## [Task requirements]
Rewrite the records below, swapping "click" for "tap" and keeping everything else unchanged. Omit the pictures from your answer.

>> START Provided records

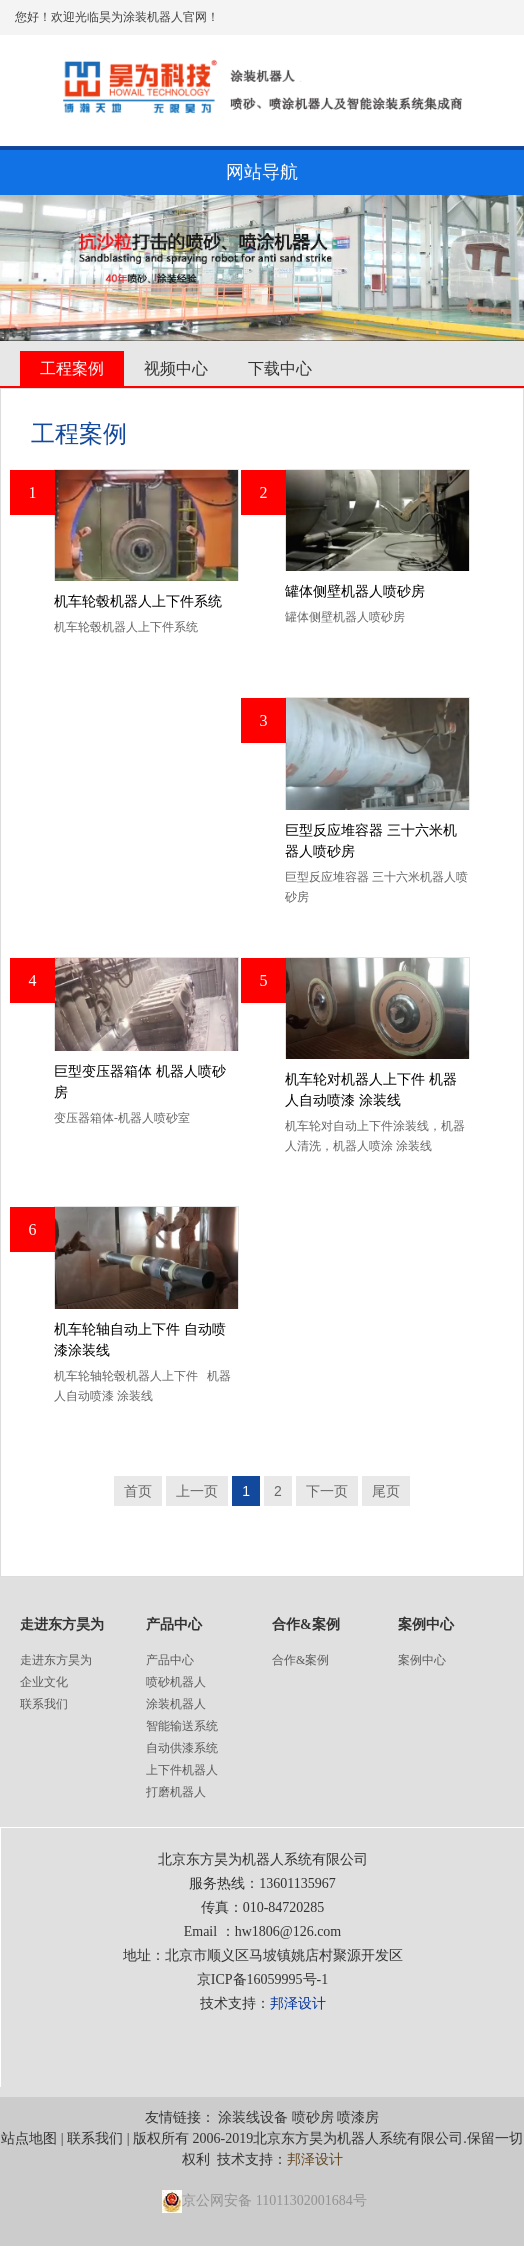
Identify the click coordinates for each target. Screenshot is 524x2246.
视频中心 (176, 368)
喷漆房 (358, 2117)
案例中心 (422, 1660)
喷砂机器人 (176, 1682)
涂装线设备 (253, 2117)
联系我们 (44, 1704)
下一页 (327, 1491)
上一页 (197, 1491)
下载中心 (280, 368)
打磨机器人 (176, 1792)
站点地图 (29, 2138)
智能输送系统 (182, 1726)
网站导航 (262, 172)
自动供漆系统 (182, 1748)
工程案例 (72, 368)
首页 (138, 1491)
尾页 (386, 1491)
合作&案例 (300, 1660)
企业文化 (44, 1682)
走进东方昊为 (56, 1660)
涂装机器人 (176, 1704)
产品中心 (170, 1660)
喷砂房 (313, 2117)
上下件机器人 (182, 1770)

>> END Provided records

## [Result of this task]
Identify the tap coordinates for each target. Screenshot is 524x2246.
视频中心 (176, 368)
喷漆房 (358, 2117)
案例中心 (422, 1660)
喷砂机器人 (176, 1682)
涂装线设备 (253, 2117)
联系我们 (44, 1704)
下一页 (327, 1491)
上一页 (197, 1491)
下载中心 (280, 368)
打磨机器人 (176, 1792)
站点地图 (29, 2138)
智能输送系统 (182, 1726)
网站导航 (262, 172)
自动供漆系统 (182, 1748)
工程案例 (72, 368)
首页 (138, 1491)
尾页 (386, 1491)
合作&案例 (300, 1660)
企业文化 (44, 1682)
走进东方昊为 (56, 1660)
涂装机器人 (176, 1704)
产品中心 (170, 1660)
喷砂房 (313, 2117)
上下件机器人 (182, 1770)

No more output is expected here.